Dr. Tommy Tran
Dr. Tommy Tran
The University of Texas at Austin
Matched Medical School:
Baylor College of Medicine
JAMP allowed me the opportunities to step inside the examination room as physicians counseled patients, the opportunities to scrub and participate in a variety of surgeries, and the opportunities to reaffirm my desire to pursue medicine. This is an opportunity offered to few, and I am grateful for this catalyst towards my goal of becoming a physician.
How has JAMP helped you strive to achieve your goal of becoming a doctor?
I have come to deeply appreciate the opportunities allowed to me through JAMP. Even as an ambitious college student, my involvement in pre-med activities were limited to helping at the information desk or changing bed sheets due to HIPPA. JAMP allowed me the opportunities to step inside the examination room as physicians counseled patients, the opportunities to scrub and participate in a variety of surgeries, and the opportunities to reaffirm my desire to pursue medicine. This is an opportunity offered to few, and I am grateful for this catalyst towards my goal of becoming a physician.
What advice would you like to offer current and future JAMP students?
To the future JAMP students, explore the field of medicine and all the alternatives.
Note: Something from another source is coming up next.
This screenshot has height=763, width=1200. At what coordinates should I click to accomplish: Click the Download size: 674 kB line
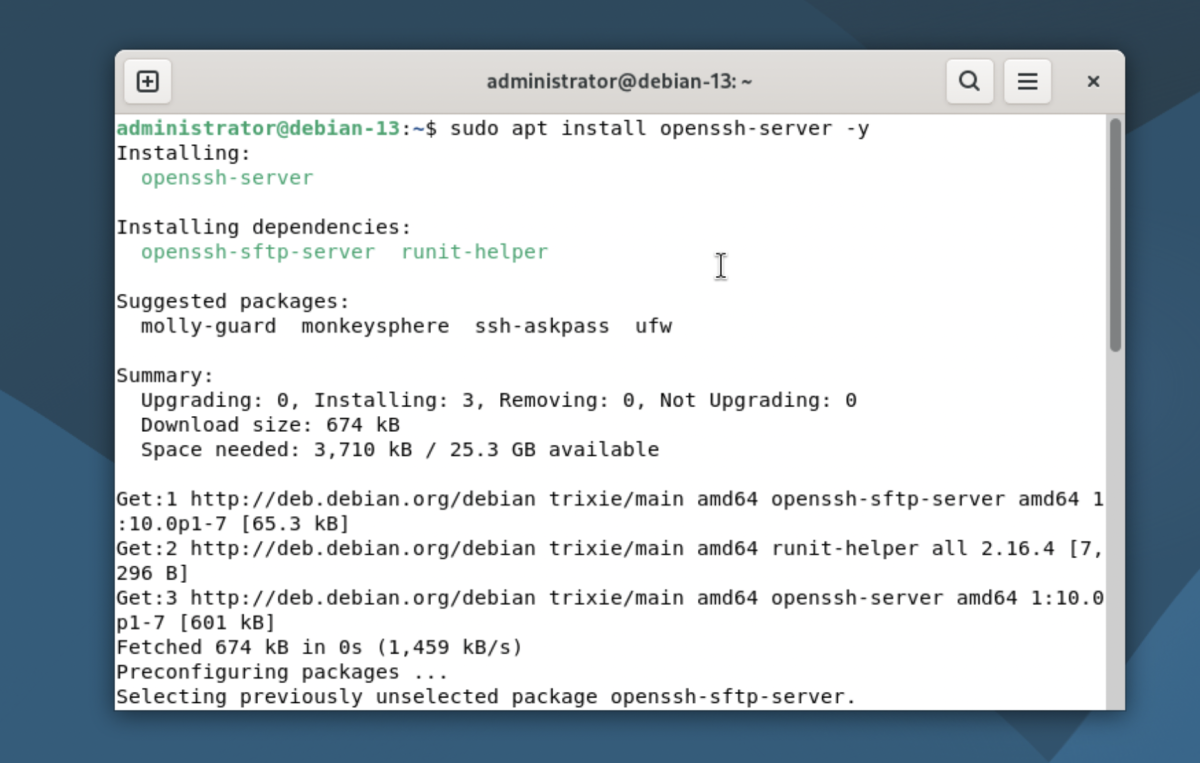coord(270,425)
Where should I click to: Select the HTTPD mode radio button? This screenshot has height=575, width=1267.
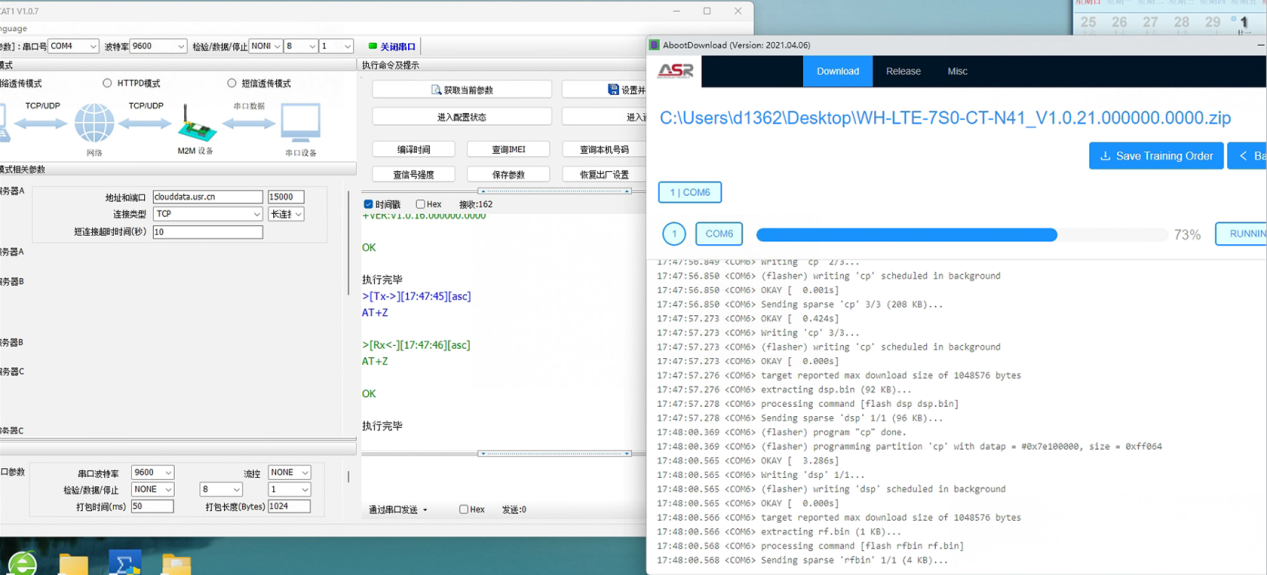[107, 83]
Reaffirm to yourself to the committment towards this life-long journey and continue to strive towards it regardless if you are accepted into JAMP. To the current JAMP students, I remember being overwhelmed countless times as a college student, a medical student, and even now as a surgical resident. Each time I always reached out to the outstretched hands of those who went before me, and I will continue to do the same for those that come after me. Remember there is always help; you just have to ask.
What aspect of JAMP has been most beneficial for you?
I am most grateful for the individuals I’ve met along the way. From Dr. Willis at the Strawberry Health Clinic who exuded compassion towards difficult patients, to the JAMP cohort that struggled with me from Summer 1 through medical school graduation, to the mentees that continue to teach me as much as I teach them. Each successive milestone on this life-long journey has opened new challenges and opportunities. I cannot wait for the next.
About Dr. Tran:
I was born in Vietnam and immigrated to the United States at the age of five. Throughout school, I gravitated towards humanities and ethics which led me to pursue Neuroscience at UT Austin and Medical Ethics along with my MD at Baylor College of Medicine. Currently, I am a resident physician in General Surgery at the University of Arizona at Tucson. I plan to pursue a Masters of Public Health while in training and ultimately pursue a career in Global Surgery. This training will not only allow me the opportunity to provide necessary surgical care to patients in economically disadvantaged countries but also understand the health care disparities and better tailor education and resources to meet the needs of those communities.